Phyllodes Tumors Indian Medical PG Question 10: A colonic carcinoma involving muscularis propria, with one or two nodes involved with a solitary metastasis in the liver, the TNM stage would be:
- A. T2 N1 M1 (Correct Answer)
- B. T1 N2 M1
- C. T1 N1 M1
- D. T2 N2 M1
Phyllodes Tumors Explanation: ***T2 N1 M1*** **(Correct Answer)**
- **T2** indicates the tumor invades the **muscularis propria** in the TNM classification for colorectal cancer.
- **N1** signifies involvement of **one to three regional lymph nodes**, which corresponds to "one or two nodes involved" in the question.
- **M1** denotes the presence of **distant metastasis**, specifically a "solitary metastasis in the liver" as described.
*T1 N2 M1*
- **T1** describes a tumor that invades the **submucosa** but not the muscularis propria, which is less advanced than the scenario described.
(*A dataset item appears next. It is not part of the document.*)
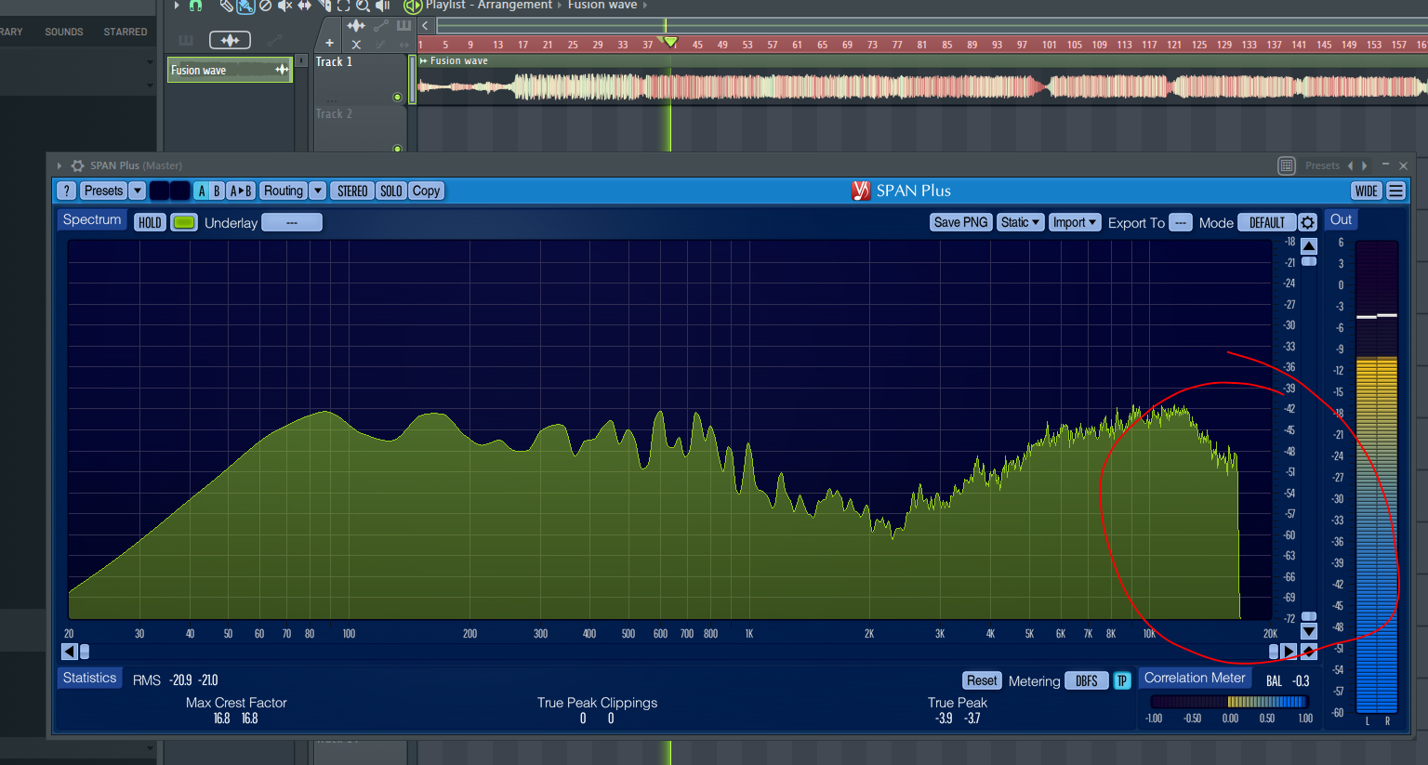Toggle the TP true peak metering
Viewport: 1428px width, 765px height.
click(1121, 680)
- **N2** would imply involvement of **four or more regional lymph nodes**, contradicting the "one or two nodes involved" stated in the question.
*T1 N1 M1*
- **T1** indicates invasion into the **submucosa**, not reaching the muscularis propria as specified in the case description.
- The **N1** and **M1** components are consistent with the nodal involvement and distant metastasis, but the **T stage** is incorrect.
*T2 N2 M1*
- While **T2** is correct for invasion into the muscularis propria, **N2** incorrectly implies involvement of **four or more regional lymph nodes**.
- The question states "one or two nodes involved," making **N1** the appropriate nodal classification.